Earlier this fall, the Census Bureau released data on poverty using the official measure that has been used since the 1960’s. The data found that 15 percent of all Americans were living in poverty in 2011. In New York, the rate was even higher at 16 percent. But this official measure is flawed in many ways. It does not account for expenses such as taxes, child care, or health care costs, nor does it account for benefits such as food stamps, social security and tax credits.
Last year, the Census Bureau came up with the new Supplemental Poverty Measure, which fixes these limitations by taking into account the effects of government programs, family expenses, and regional differences in housing costs. This more accurate measure of poverty was released today.

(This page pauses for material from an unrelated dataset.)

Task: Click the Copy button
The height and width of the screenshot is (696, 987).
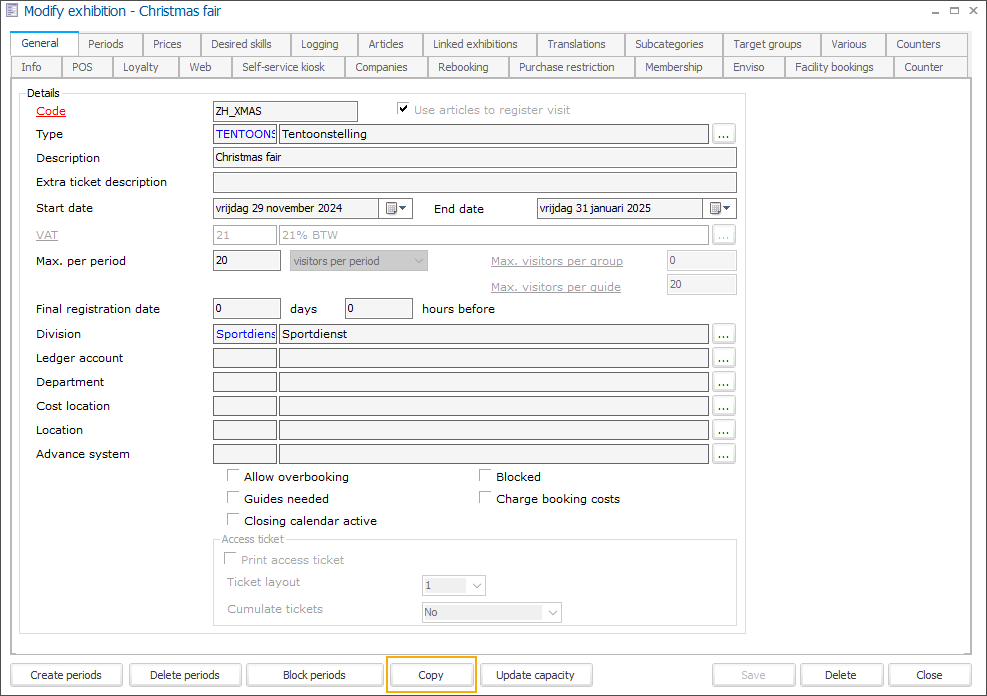Action: 431,675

Under this refined definition, the number of people living in poverty in the U.S. increased from 46.2 million (under the old definition) to 49.7 million. The resulting poverty rate moved from 15 percent to 16.1 percent. Additionally, New York State is one of 14 states where the poverty measure is worse under the new definition. From 2009-2011, 17.8 percent of New Yorkers were living in poverty, up 1.8 percentage points from the old measure.
With this new Supplemental Poverty Measure, we are provided with a more accurate picture of how expenses such as high housing costs and health care affect poor families. In addition, we can see more clearly how government benefits work to keep people out of poverty. Today’s Associated Press article listed some of the findings:
—If it weren't for Social Security payments, the poverty rate would rise to 54.1 percent for people 65 and older and 24.4 percent for all age groups.
—Without refundable tax credits such as the earned income tax credit, child poverty would rise from 18.1 percent to 24.4 percent.
—Without food stamps, the overall poverty rate would increase from 16.1 percent to 17.6 percent.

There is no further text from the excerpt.